Ce titre, qui peut paraître bizarre, a pour but d’insister sur le fait que l’évangélisation n’ est pas une activité que l’église inscrit dans son programme, quelque chose qu’ elle fait parmi d’ autres. L’ évangélisation est ce qu’ elle est, dans tous les aspects de sa vie, de son programme et de ses activités… pour le meilleur ou pour le pire! Car l’Eglise, dans la pensée biblique, est une humanité nouvelle, «parachutée du ciel», créée par le Saint-Esprit, composée de ceux qui sont nés de nouveau, devenus enfants de Dieu; elle est appelée, donc, à être qualitativement différente de tout club, société ou rassemblement créé par les hommes.

Dieu veut qu’ elle soit une communauté révolutionnaire, comme l’a dit René Padilla d’ Amérique latine: «Nous ne sommes pas appelés à faire la révolution, mais à vivre une existence révolutionnaire au sein des institutions de ce monde». Cette vocation doit tenir compte des raisons d’être de l’Eglise et des moyens que Dieu met à sa disposition. Résumons les premières avant de développer en plus de détails les seconds. L’ Eglise existe, elle est là, dans le monde, afin de glorifier Dieu d’abord, ensuite pour édifier les croyants, et enfin pour évangéliser ceux qui ne connaissent pas encore Jésus-Christ… dans cet ordre! Sa première tâche est doxologique; les deux autres raisons de son existence doivent, d’ailleurs, contribuer à la première. Inversément, une église locale désireuse de glorifier Dieu sera zélée dans l’accomplissement de son ministère d’édification et d’ évangélisation.

Avant d’aborder le thème des moyens mis par Dieu à la disposition de l’Eglise, n’oublions pas un élément indispensable à l’évangélisation: il s’agit de la sainteté du peuple de Dieu. Peu de thèmes reçoivent autant d’attention dans le Nouveau Testament que celui-ci. Paul nous appelle, par exemple, à être irréprochables et purs, des enfants de Dieu sans reproche au milieu d’une génération corrompue et perverse, parmi laquelle vous brillez comme des flambeaux dans le monde(Philippiens 2.15). Sans cette qualité de vie qui doit établir une distinction saisissante entre le peuple de Dieu et le reste de la société, notre témoignage ne sera pas crédible, nos efforts resteront stériles. Il est question d’être avant de dire ou de faire; en prendre conscience nous libérera d’un activisme stérile.

Ayant posé ces fondements indispensables, consacrons la suite de notre réflexion aux moyens dont l’Eglise dispose.
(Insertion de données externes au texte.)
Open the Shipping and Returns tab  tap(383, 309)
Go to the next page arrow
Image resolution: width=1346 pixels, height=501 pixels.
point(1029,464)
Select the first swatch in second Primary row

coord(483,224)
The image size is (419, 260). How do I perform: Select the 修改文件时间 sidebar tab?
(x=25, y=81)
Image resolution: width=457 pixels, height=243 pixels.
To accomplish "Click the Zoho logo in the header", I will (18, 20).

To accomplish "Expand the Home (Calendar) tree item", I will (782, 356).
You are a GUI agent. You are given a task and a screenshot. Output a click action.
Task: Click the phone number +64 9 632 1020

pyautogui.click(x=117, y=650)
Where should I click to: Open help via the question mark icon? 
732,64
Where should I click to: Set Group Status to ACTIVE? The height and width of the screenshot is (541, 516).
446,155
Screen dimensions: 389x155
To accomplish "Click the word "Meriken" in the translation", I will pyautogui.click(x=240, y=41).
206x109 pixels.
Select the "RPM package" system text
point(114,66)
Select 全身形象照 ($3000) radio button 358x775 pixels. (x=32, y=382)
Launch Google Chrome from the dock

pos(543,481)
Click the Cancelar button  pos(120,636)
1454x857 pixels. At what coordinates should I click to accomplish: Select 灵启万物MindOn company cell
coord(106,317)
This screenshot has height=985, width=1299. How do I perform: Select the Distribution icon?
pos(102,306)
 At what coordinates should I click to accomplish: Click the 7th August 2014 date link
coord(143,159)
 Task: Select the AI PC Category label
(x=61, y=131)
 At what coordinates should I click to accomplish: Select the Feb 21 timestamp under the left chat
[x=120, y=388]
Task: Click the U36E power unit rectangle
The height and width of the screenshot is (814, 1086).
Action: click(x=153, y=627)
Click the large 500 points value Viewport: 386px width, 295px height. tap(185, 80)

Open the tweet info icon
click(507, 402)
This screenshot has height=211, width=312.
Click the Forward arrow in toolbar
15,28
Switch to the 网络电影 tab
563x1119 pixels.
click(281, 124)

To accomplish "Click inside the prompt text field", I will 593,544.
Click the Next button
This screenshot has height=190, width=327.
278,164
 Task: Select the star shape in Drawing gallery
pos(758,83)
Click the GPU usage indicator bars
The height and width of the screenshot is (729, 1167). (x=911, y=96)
Nous croyons avoir discerné trois catégories, que nous pourrions ranger sous les vocables grecs:
 I) koïnônia
 -communion avec Dieu  -communion entre frères
 2) diakonia
 -service
 -ministère de la Parole
 3) kêrygma
 -proclamation de la Bonne Nouvelle.
 Nous proposons de consacrer un examen plus approfondi à ces moyens – les deux premiers surtout – et aux articulations qui les lient à l’annonce de l’Evangile.

Koïnônia

Communion avec Dieu

Or, affirme l’apôtre Jean, notre communion est avec le Père et avec son Fils, Jésus-Christ(l Jean 1.3b).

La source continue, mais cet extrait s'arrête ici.